§ The problem
From the entries below, please output exactly the lines starting at the one containing "Task: Open the Contacts breadcrumb link" and ending at the one containing "This screenshot has height=805, width=1512.", both included.

§ Dataset excerpts

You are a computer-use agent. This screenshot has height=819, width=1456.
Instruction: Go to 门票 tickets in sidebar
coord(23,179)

...

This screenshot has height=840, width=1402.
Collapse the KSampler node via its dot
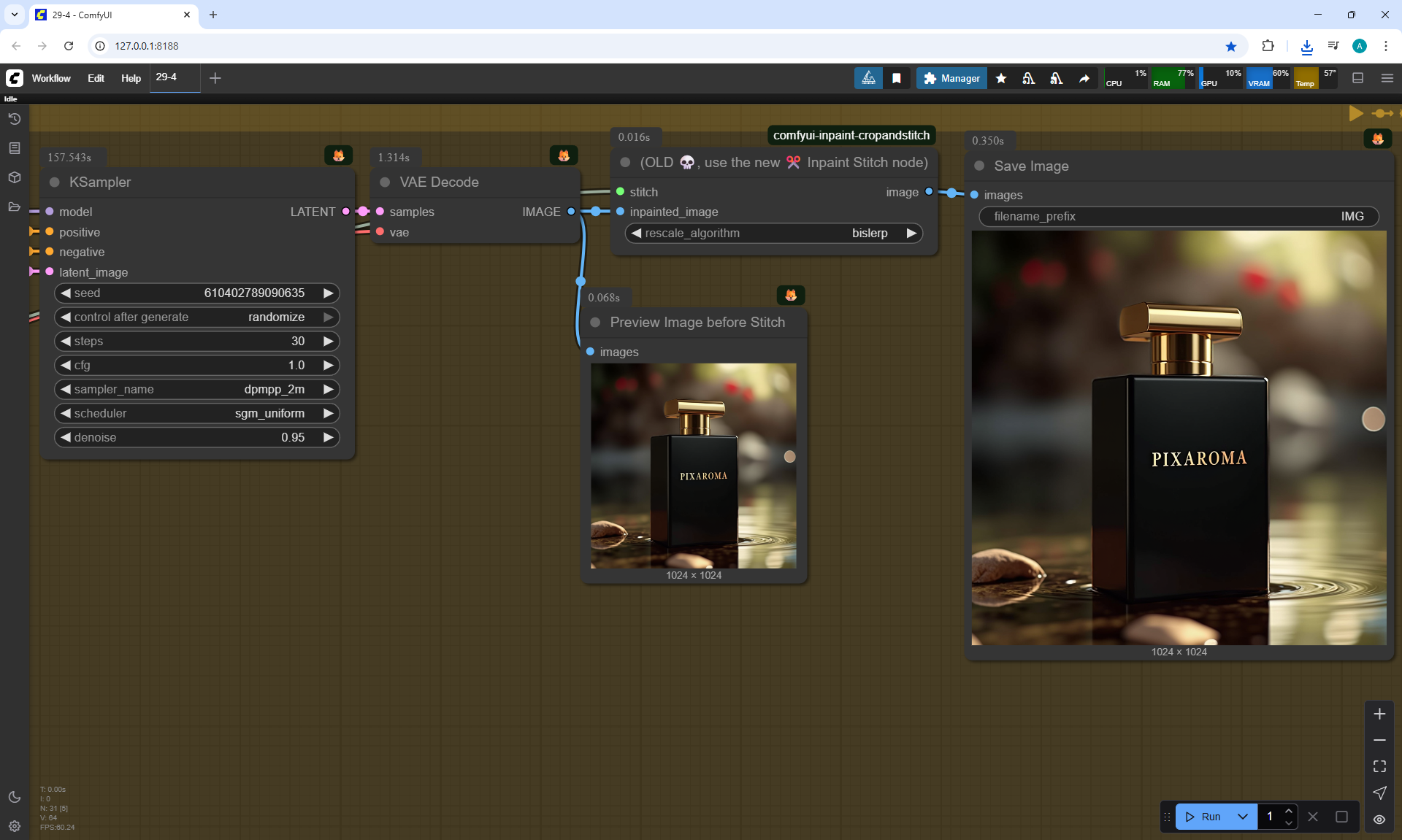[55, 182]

==

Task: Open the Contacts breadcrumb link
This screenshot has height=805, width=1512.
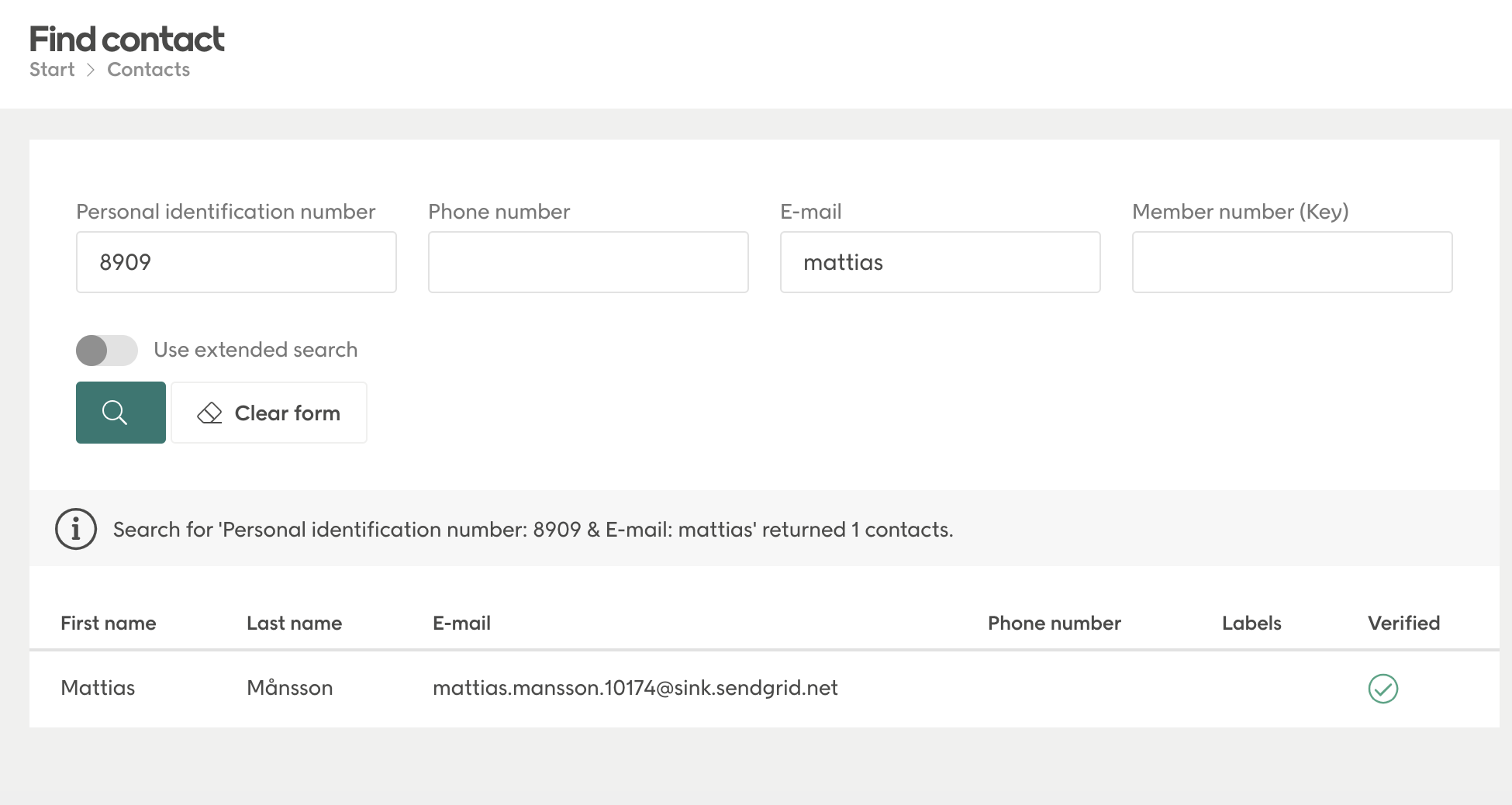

§ Solved problem
Task: Open the Contacts breadcrumb link
This screenshot has height=805, width=1512.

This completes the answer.